GIL-less versus AME¶
The first point is in favor of the so-called Automatic Mutual Exclusion approach. The issue with using threads (in any language with or without a GIL) is that threads are fundamentally non-deterministic. In other words, the programs' behaviors are not reproductible at all, and worse, we cannot even reason about it --- it becomes quickly messy. We would have to consider all possible combinations of code paths and timings, and we cannot hope to write tests that cover all combinations. This fact is often documented as one of the main blockers towards writing successful multithreaded applications.
We need to solve this issue with a higher-level solution. Such solutions exist theoretically, and Automatic Mutual Exclusion (AME) is one of them. The idea of AME is that we divide the execution of each thread into a number of "atomic blocks". Each block is well-delimited and typically large. Each block runs atomically, as if it acquired a GIL for its whole duration. The trick is that internally we use Transactional Memory, which is a technique that lets the system run the atomic blocks from each thread in parallel, while giving the programmer the illusion that the blocks have been run in some global serialized order.
This doesn't magically solve all possible issues, but it helps a lot: it is far easier to reason in terms of a random ordering of large atomic blocks than in terms of a random ordering of lines of code --- not to mention the mess that multithreaded C is, where even a random ordering of instructions is not a sufficient model any more.
How do such atomic blocks look like? For example, a program might contain a loop over all keys of a dictionary, performing some "mostly-independent" work on each value. This is a typical example: each atomic block is one iteration through the loop. By using the technique described here, we can run the iterations in parallel (e.g. using a thread pool) but using AME to ensure that they appear to run serially.
In Python, we don't care about the order in which the loop iterations are done, because we are anyway iterating over the keys of a dictionary. So we get exactly the same effect as before: the iterations still run in some random order, but --- and that's the important point --- they appear to run in a global serialized order. In other words, we introduced parallelism, but only under the hood: from the programmer's point of view, his program still appears to run completely serially. Parallelisation as a theoretically invisible optimization... more about the "theoretically" in the next paragraph.
Note that randomness of order is not fundamental: they are techniques building on top of AME that can be used to force the order of the atomic blocks, if needed.
PyPy and STM/AME¶
Talking more precisely about PyPy: the current prototype pypy-stm is doing precisely this. In pypy-stm, the length of the atomic blocks is selected in one of two ways: either explicitly or automatically.
The automatic selection gives blocks corresponding to some small number of bytecodes, in which case we have merely a GIL-less Python: multiple threads will appear to run serially, with the execution randomly switching from one thread to another at bytecode boundaries, just like in CPython.

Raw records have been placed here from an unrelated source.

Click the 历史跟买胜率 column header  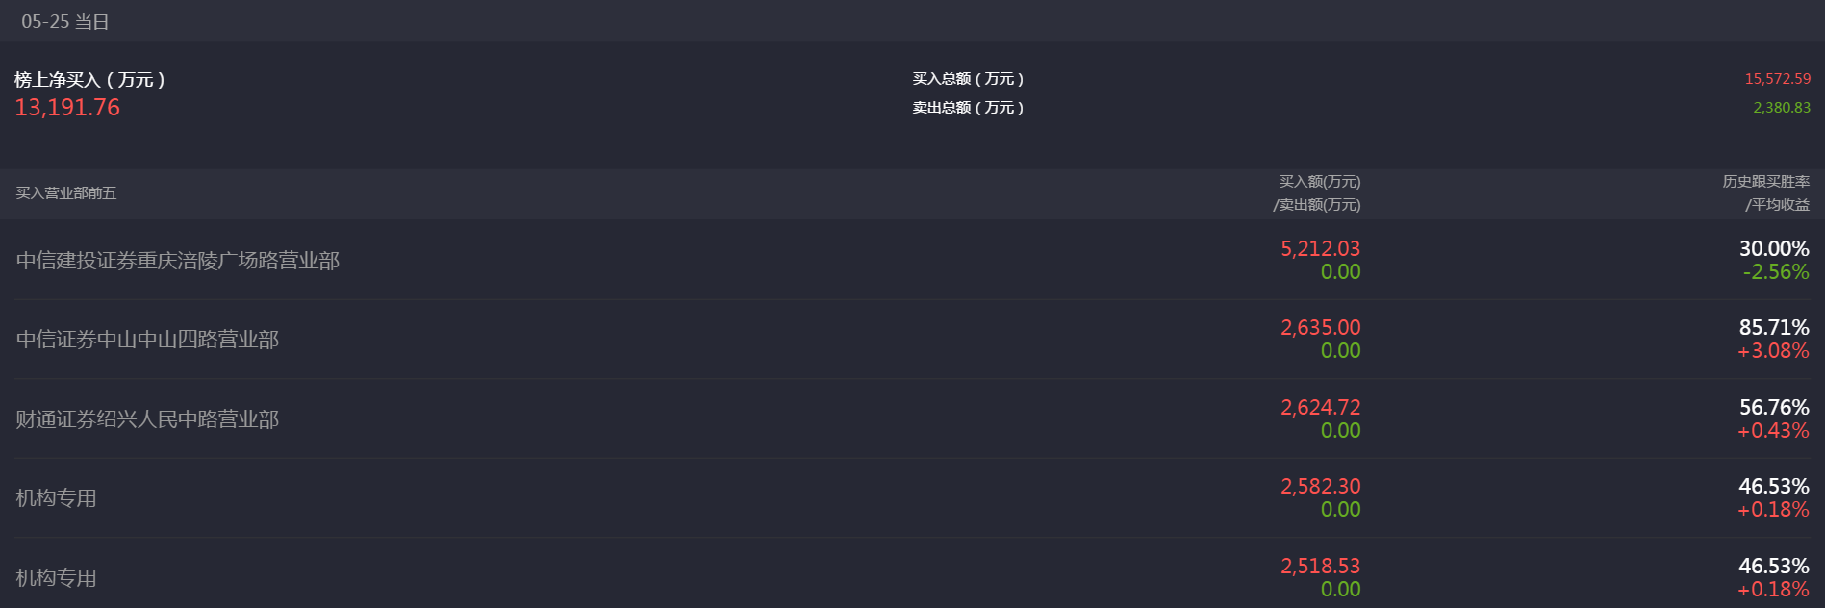[1765, 182]
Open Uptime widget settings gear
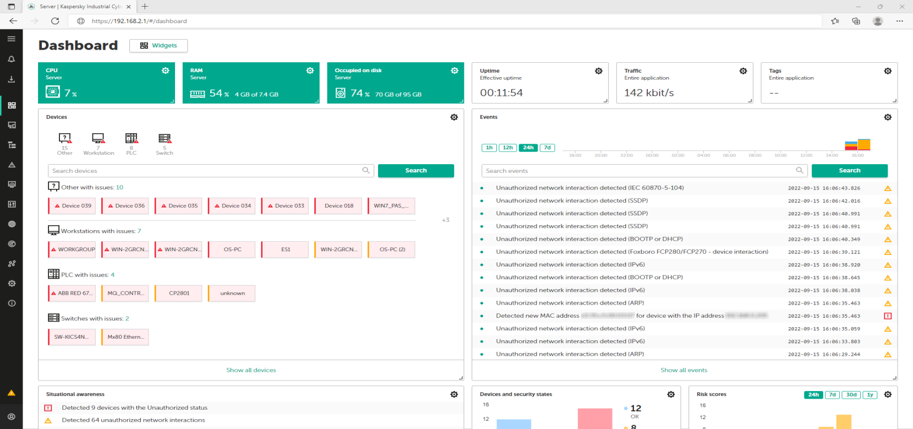Screen dimensions: 913x429 [x=599, y=71]
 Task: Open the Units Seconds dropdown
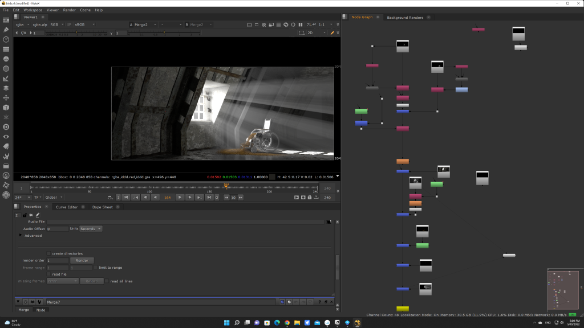91,228
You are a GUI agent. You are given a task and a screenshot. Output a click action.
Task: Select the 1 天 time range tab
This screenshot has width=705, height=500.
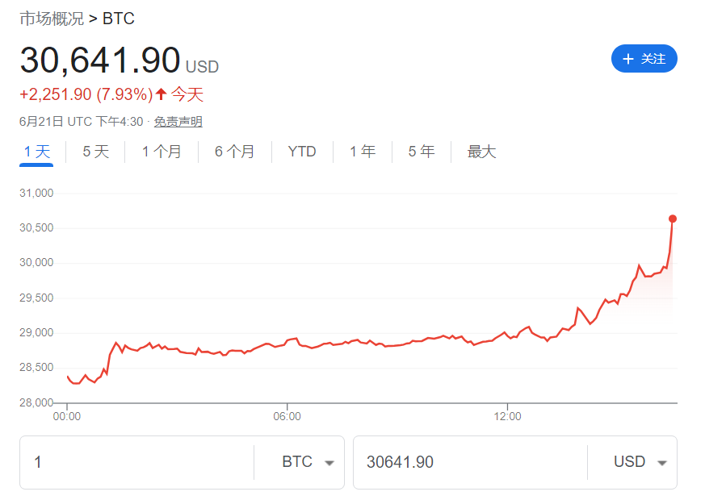pos(36,152)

The explicit selection is closer to what was described in the previous section: someone --- the programmer or the author of some library that the programmer uses --- will explicitly put with thread.atomic: in the source, which delimitates an atomic block. For example, we can use it to build a library that can be used to iterate over the keys of a dictionary: instead of iterating over the dictionary directly, we would use some custom utility which gives the elements "in parallel". It would give them by using internally a pool of threads, but enclosing every handling of an element into such a with thread.atomic block.
This gives the nice illusion of a global serialized order, and thus gives us a well-behaving model of the program's behavior.
Restating this differently, the only semantical difference between pypy-stm and a regular PyPy or CPython is that it has thread.atomic, which is a context manager that gives the illusion of forcing the GIL to not be released during the execution of the corresponding block of code. Apart from this addition, they are apparently identical.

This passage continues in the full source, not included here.